Влюбленность зиждется на одновременном присутствии прямых и подавленных в отношении цели сексуальных устремлений, причем объекту уделяется часть направленного на собственное «я» нарциссического либидо. При влюбленности в психике находится место только для «я» и объекта.
Гипноз сближает с влюбленностью ограничение взаимодействия двумя лицами, но основан гипноз целиком на подавленных в отношении цели сексуальных устремлениях и ставит объект на место «Идеала Я». Масса умножает и усиливает этот процесс, она совпадает с гипнозом в природе цементирующих ее влечений и в замене «Идеала Я» объектом, но, в данном случае, добавляется идентификация с другими индивидами массы, возникшая первоначально, вероятно, благодаря одинаковому отношению к объекту.
Оба состояния – гипноз и масса – являются наследственными рудиментами филогенеза человеческого либидо; гипноз – как предрасположенность, масса – как прямой пережиток. Замена прямого сексуального влечения подавленным влечением требует в обоих состояниях обособления «я» от «Идеала Я», начало каковому процессу было уже положено при влюбленности.

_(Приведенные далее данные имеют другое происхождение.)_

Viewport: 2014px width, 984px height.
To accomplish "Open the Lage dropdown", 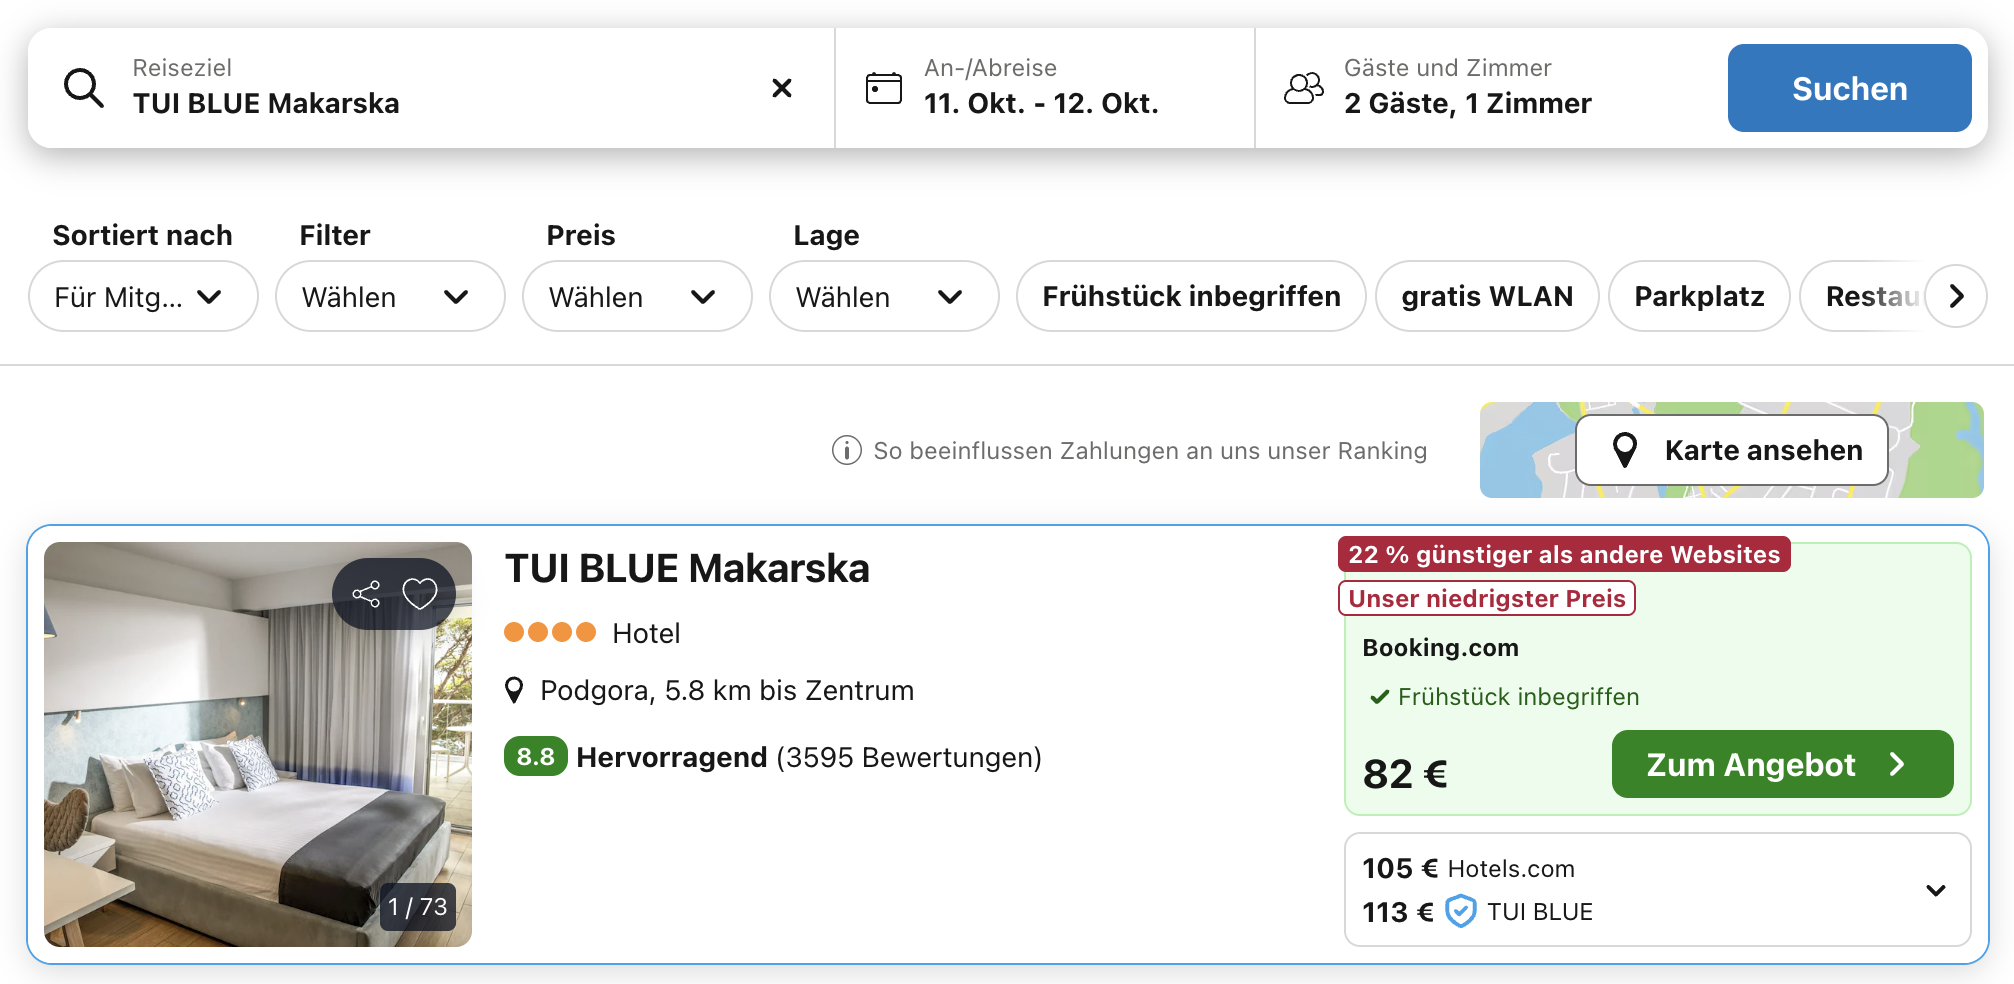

Невроз выступает из этого ряда. Невроз тоже основан на особенностях развития человеческого либидо, на прерванном в результате латентного периода двойном наступлении прямой сексуальной активности. (См. «Теория сексуальности», 1920).
В этом отношении невроз, как гипноз и примыкание к массе, имеет характер регрессии, каковой избегает влюбленность. Невроз развивается в тех случаях, когда не завершается переход от прямых к подавленным в отношении цели сексуальным влечениям, и соответствует конфликту между воспринятыми «я» влечениями, проделавшими такое развитие до конца, и частью тех влечений, которые стремятся вырваться из вытесненного бессознательного – так же, как и другие полностью вытесненные влечения – и достичь прямого удовлетворения. По содержанию невроз чудовищно богат, так как включает в себя все возможные отношения между «я» и объектом, как те, в которых объект сохраняется, так и те, в которых от него отказываются или помещают его в «я». При неврозе возможны также конфликты между «я» и «Идеалом Я».